● Task prompt: Rewrite the items below, replacing "license-link" with "attribution-link" and leaving everything else unchanged.

+ + +

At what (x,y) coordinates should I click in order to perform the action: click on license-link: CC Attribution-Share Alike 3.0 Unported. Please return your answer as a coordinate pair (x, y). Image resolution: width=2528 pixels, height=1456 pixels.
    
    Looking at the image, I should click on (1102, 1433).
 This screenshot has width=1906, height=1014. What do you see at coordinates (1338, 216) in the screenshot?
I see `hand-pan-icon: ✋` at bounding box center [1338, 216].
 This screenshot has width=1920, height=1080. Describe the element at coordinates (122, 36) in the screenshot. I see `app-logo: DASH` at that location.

+ + +

● Task solution:
At what (x,y) coordinates should I click in order to perform the action: click on attribution-link: CC Attribution-Share Alike 3.0 Unported. Please return your answer as a coordinate pair (x, y). Image resolution: width=2528 pixels, height=1456 pixels.
    
    Looking at the image, I should click on (1102, 1433).
 This screenshot has width=1906, height=1014. What do you see at coordinates (1338, 216) in the screenshot?
I see `hand-pan-icon: ✋` at bounding box center [1338, 216].
 This screenshot has width=1920, height=1080. Describe the element at coordinates (122, 36) in the screenshot. I see `app-logo: DASH` at that location.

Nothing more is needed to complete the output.